Examiné apresuradamente la extraña situación en que me hallaba. Debía, sin perder un segundo, ponerme en persecución de mi alter ego. Ya que circunstancias desconocidas lo habían separado de mi personalidad, convenía darle alcance antes de que pudiera alejarse mucho. Era necesario, mejor dicho, urgente, muy urgente, tomar medidas que le impidieran, si lo intentaba, dirigirse en secreto hacia algún país extranjero, llevado por el ansia de lo desconocido y la sed de aventuras. Bien sabía yo, su íntimo -iba a decir "inseparable"-, su íntimo amigo y compañero, que tales sentimientos venían aguijoneándole desde tiempo atrás, hasta el extremo de perturbarle el sentido crítico y la sana razón que debe exhibir un alter ego en todos sus actos, así públicos como privados. Tenía, pues, bastante motivo para preocuparme de su repentina desaparición. Sin duda acababa él de dar pruebas de una reserva sin limites, de inconmensurable discreción y de consumada pericia en el arte de la astucia y el disimulo. Nada dejó traslucir de los planes que maestramente preparaba en el fondo de su silencio. Mi alter ego, en efecto, hacía varios días que permanecía silencioso; pero en vista de que entre nosotros no mediaban desavenencias profundas, atribuí su conducta al fastidio, al cual fue siempre muy propenso, aún en sus mejores tiempos, y me limité a suponer que me consideraba desprovisto de la amenidad que tanto le agradaba. Ahora me sorprendía con un hecho incuestionable: había escapado, sin que yo supiera cómo ni cuándo.

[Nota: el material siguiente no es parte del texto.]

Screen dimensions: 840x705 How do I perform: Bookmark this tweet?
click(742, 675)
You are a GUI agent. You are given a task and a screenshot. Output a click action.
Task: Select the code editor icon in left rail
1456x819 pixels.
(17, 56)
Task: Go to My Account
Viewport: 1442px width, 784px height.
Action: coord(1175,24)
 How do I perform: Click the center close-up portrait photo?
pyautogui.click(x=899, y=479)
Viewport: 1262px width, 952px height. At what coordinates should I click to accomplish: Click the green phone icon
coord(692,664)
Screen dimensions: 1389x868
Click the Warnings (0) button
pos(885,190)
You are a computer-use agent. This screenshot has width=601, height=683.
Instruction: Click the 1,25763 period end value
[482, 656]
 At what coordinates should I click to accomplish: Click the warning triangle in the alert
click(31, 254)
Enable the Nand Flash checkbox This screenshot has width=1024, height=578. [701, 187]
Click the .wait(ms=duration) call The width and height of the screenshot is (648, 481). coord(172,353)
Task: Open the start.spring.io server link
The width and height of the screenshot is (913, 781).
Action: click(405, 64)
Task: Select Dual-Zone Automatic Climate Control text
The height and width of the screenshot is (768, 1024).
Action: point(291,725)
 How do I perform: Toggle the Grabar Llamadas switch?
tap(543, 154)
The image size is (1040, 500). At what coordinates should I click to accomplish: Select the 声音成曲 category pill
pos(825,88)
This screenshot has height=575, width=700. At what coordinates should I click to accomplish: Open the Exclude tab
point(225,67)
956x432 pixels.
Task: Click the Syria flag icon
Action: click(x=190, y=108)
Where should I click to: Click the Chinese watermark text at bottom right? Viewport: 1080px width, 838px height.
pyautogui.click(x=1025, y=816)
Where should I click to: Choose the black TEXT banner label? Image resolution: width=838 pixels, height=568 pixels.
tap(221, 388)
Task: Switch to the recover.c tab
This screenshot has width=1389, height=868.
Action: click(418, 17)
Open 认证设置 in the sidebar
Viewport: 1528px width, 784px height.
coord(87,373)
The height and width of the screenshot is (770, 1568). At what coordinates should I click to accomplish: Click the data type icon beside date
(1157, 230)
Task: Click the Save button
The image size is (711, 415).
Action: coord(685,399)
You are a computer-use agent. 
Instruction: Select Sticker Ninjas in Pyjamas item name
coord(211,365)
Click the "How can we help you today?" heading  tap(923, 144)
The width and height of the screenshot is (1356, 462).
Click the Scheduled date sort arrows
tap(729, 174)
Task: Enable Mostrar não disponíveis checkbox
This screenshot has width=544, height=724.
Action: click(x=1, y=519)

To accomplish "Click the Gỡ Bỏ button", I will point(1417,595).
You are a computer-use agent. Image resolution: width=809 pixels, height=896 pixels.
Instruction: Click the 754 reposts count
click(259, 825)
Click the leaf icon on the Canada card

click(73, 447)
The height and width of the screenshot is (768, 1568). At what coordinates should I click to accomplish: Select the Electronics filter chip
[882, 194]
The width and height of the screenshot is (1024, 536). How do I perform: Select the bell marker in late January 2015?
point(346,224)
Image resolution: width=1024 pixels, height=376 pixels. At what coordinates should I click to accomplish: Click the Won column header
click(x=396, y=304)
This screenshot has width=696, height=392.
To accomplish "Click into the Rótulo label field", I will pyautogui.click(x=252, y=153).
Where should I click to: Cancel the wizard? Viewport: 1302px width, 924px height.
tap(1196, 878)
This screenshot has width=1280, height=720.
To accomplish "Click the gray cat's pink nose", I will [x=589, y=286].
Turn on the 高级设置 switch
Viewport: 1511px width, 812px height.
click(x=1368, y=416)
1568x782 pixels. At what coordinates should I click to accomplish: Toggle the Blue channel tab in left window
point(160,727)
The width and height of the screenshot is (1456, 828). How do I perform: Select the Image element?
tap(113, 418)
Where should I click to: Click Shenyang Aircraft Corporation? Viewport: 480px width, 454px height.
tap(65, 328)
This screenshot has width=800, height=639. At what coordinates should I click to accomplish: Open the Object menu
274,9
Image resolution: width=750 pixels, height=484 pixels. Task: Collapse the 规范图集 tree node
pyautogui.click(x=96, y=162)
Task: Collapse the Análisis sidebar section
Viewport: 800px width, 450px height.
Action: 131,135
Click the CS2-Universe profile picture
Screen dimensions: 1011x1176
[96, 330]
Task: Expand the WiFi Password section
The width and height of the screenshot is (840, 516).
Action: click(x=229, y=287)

Lo busqué en seguida en el aposento donde se me había revelado su brusca ausencia. Lo busqué detrás de las puertas, debajo de las mesas, dentro del armario. Tampoco apareció en las demás habitaciones de la casa. Notando, sorprendida, mis idas y venidas, me preguntó mi mujer qué cosa había perdido.

-Puedes estar segura de que no es el cerebro -le dije. Y añadí hipócritamente:

-He perdido el sombrero.

-Hace poco saliste, y lo llevabas. ¿No me dijiste que ibas a no sé qué periódico a poner un anuncio que querías publicar? No sé cómo has vuelto tan pronto.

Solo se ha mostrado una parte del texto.